A court acquits all 298 military officers who were previously convicted of participating in a coup attempt in 2003, “Operation Slaughter” (see September 2012). They were previously sentenced to long prison terms, but the Constitutional Court later rejected the evidence presented by prosecutors. The case took a new turn after the rift between the ruling party AKP and the mildly Islamist Gülen movement. The trial was subsequently described as being manipulated by supporters of the Gülen movement. The AKP benefited greatly from the influential movement to come to power and then be able to reduce the power of the military and state bureaucracy, but following corruption charges against the government in 2013, the AKP has declined.

The police are given increased powers

Parliament adopts a large number of laws that strengthen police powers to intervene against protesters and to use firearms against civilians; Among other things, the police can also keep people arrested for up to two days without the prosecutor’s approval. Protesters who, for example, carry some kind of weapon, mask their face or shout out banned slogans can be sentenced to up to five years in prison. The debate on the legislative proposals has been very fierce and triggered a fight in Parliament. The opposition is accusing the government of taking Turkey a step towards becoming a police state. Strong criticism also comes later from the Council of Europe.


ACP disagreement on corruption charges

Parliament, strongly dominated by the ruling party AKP, is voting as expected to close down the cases of four corruption suspected former ministers.
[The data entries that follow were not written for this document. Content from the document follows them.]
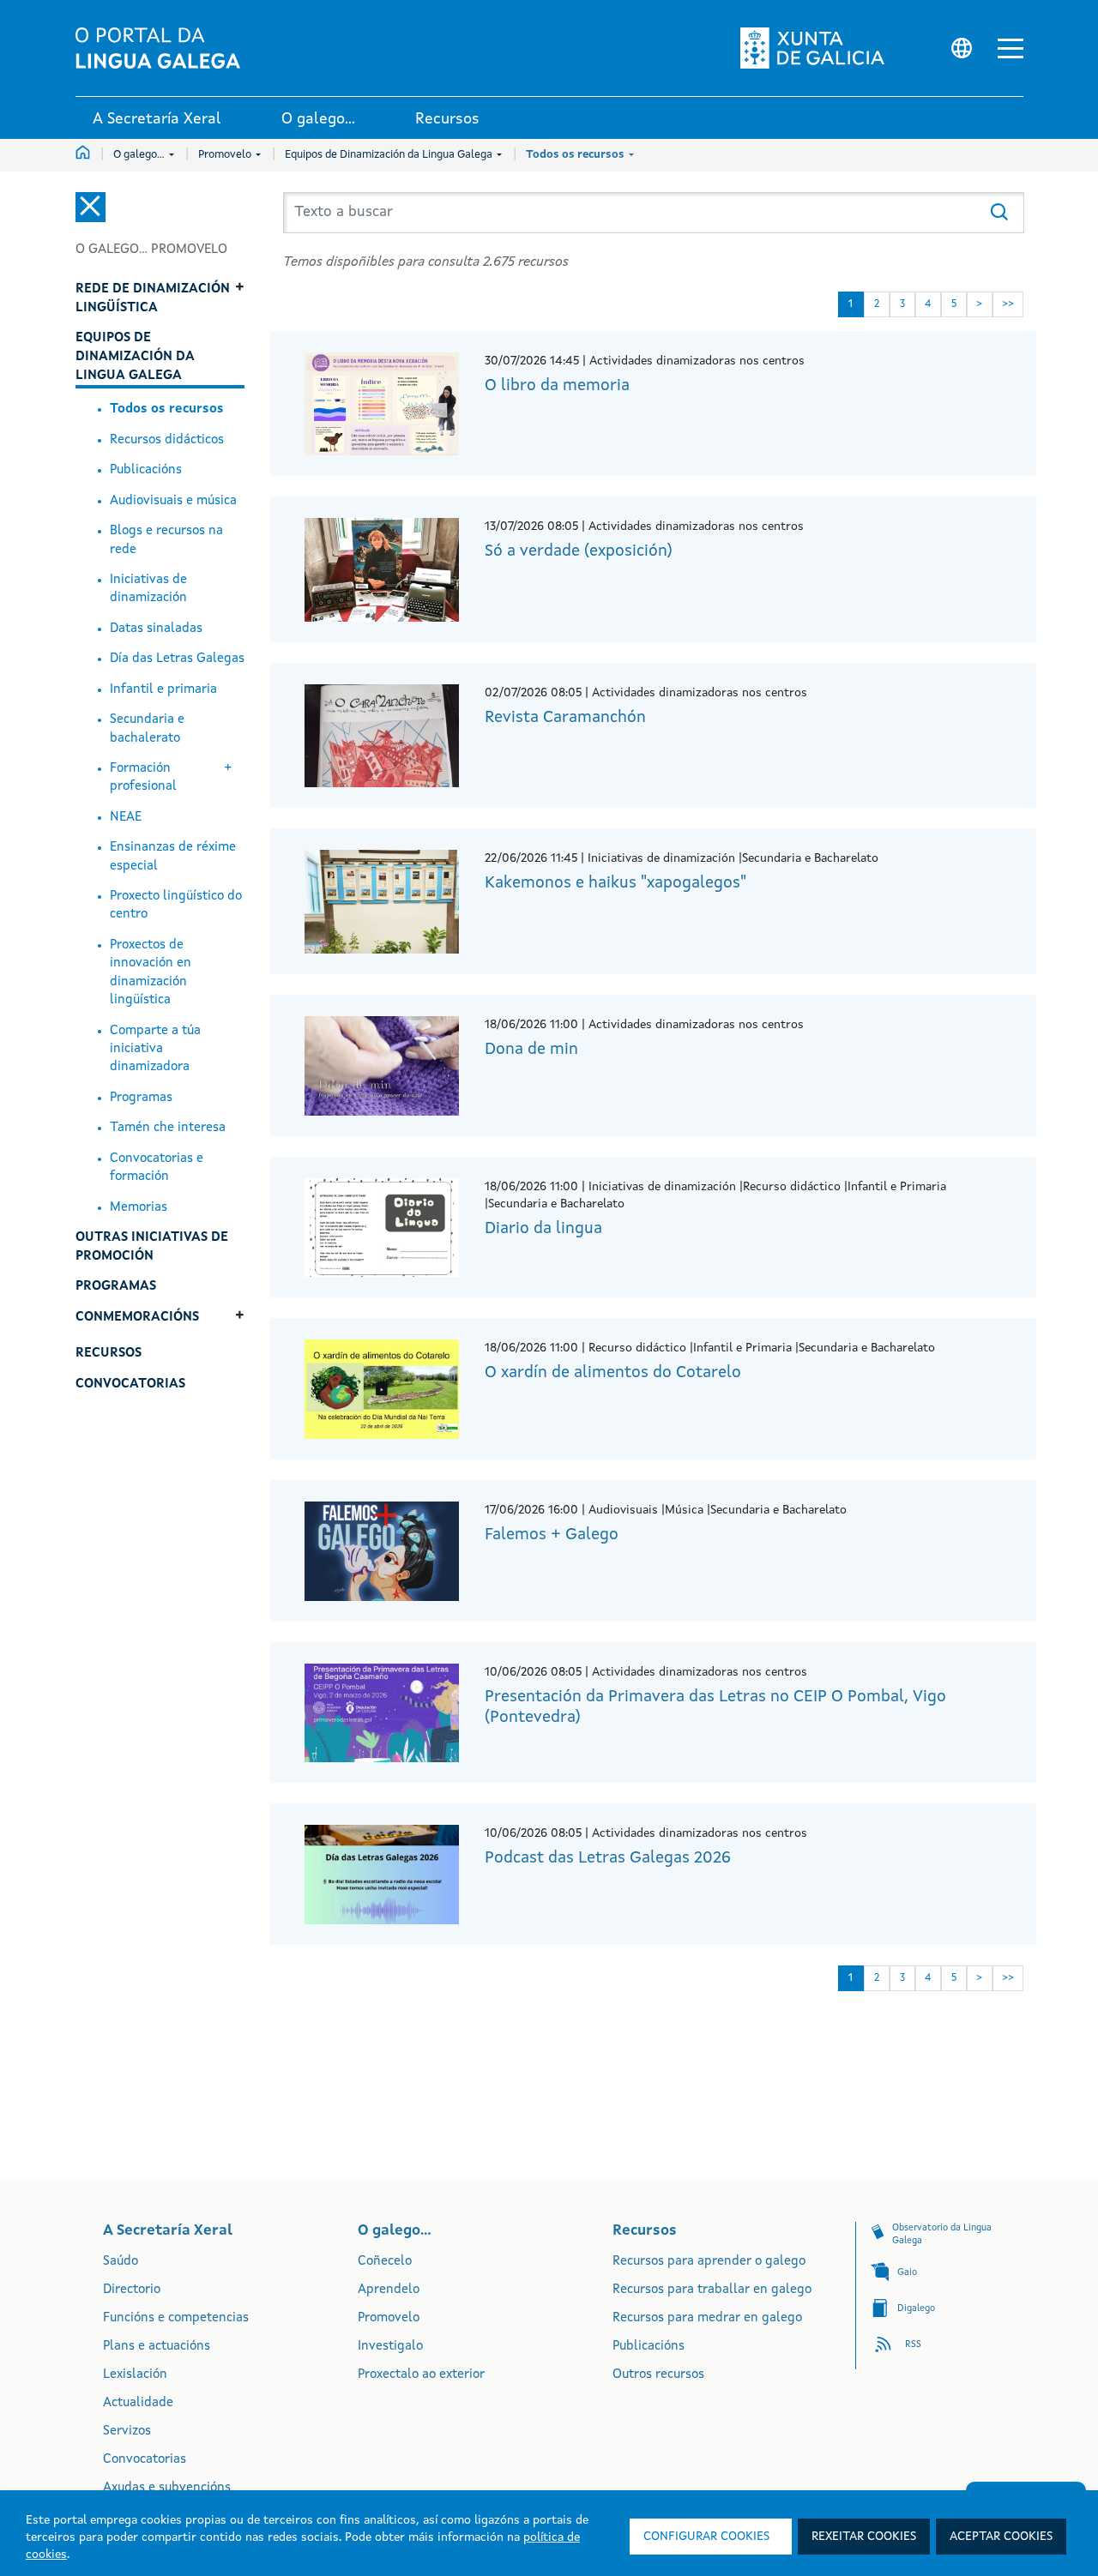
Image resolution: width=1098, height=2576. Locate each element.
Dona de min (531, 1050)
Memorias (138, 1207)
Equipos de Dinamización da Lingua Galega (390, 154)
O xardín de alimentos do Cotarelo (613, 1373)
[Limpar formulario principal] (1013, 199)
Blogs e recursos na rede (166, 540)
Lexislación (135, 2374)
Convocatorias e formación (156, 1168)
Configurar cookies (706, 2537)
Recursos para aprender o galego (708, 2261)
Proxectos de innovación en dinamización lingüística (150, 973)
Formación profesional (143, 777)
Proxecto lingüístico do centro (176, 905)
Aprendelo (388, 2290)
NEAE (126, 817)
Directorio (131, 2290)
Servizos (127, 2431)
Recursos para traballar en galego (711, 2290)
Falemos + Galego (551, 1535)
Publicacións (146, 470)
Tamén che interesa (168, 1128)
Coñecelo (385, 2261)
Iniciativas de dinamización (148, 589)
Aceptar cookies (1001, 2537)
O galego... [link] (318, 119)
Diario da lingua (543, 1229)
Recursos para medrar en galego (707, 2318)
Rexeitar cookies (863, 2537)
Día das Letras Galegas (177, 659)
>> (1008, 304)
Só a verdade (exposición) (579, 552)
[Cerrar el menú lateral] (90, 207)
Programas (141, 1098)
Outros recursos (658, 2374)
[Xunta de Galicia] (817, 48)
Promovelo (226, 154)
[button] (1010, 48)
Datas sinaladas (156, 629)
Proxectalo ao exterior (421, 2374)
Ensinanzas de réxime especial (173, 856)
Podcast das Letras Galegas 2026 (608, 1859)
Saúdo (120, 2261)
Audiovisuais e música (173, 501)
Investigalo (390, 2346)
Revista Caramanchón (565, 718)
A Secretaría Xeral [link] (157, 119)
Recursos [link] (447, 119)
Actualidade (138, 2403)
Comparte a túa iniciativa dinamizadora (155, 1049)
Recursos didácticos (167, 440)
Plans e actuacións (156, 2346)
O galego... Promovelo (151, 249)
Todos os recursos (576, 154)
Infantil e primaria (163, 689)
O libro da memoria (557, 386)
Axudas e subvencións (167, 2488)
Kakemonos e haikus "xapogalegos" (615, 884)
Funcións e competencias (176, 2318)
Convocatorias (144, 2459)
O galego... (140, 154)
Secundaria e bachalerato (147, 728)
But dozens of AKP members unexpectedly go against the party line and vote for the ex-ministers to stand trial. At least 48 AKP members want to prosecute former EU minister Egemen Bağış. The voting results indicate an unexpected crack in the party ahead of the parliamentary elections later in the year.

Left-wing extremist assaults

The Prohibited Left Extreme Movement The People’s Revolutionary Liberation Front / Party (DHKP-C) is taking on two attacks in central Istanbul. A policeman is killed and one is injured when a female suicide bomber detonates an explosive charge inside a police station in the middle of the tourist area near the Blue Mosque. The attack is said to be revenge for a 15-year-old boy being killed during protests against the government in 2013. Some members of the movement are also trying to detonate a hand grenade outside the building where President Erdoğan previously held his office.

Corruption within the government is silenced

A parliamentary committee decides that four suspected corruption ministers should not be prosecuted before the Constitutional Court. The decision follows the party lines completely. All the representatives of the ruling AKP release the men, while all the representatives of the opposition want to prosecute them. All prominent members of the AKP now endorse President Erdogan’s view that the corruption charges against the government were an attempt at a coup d’état.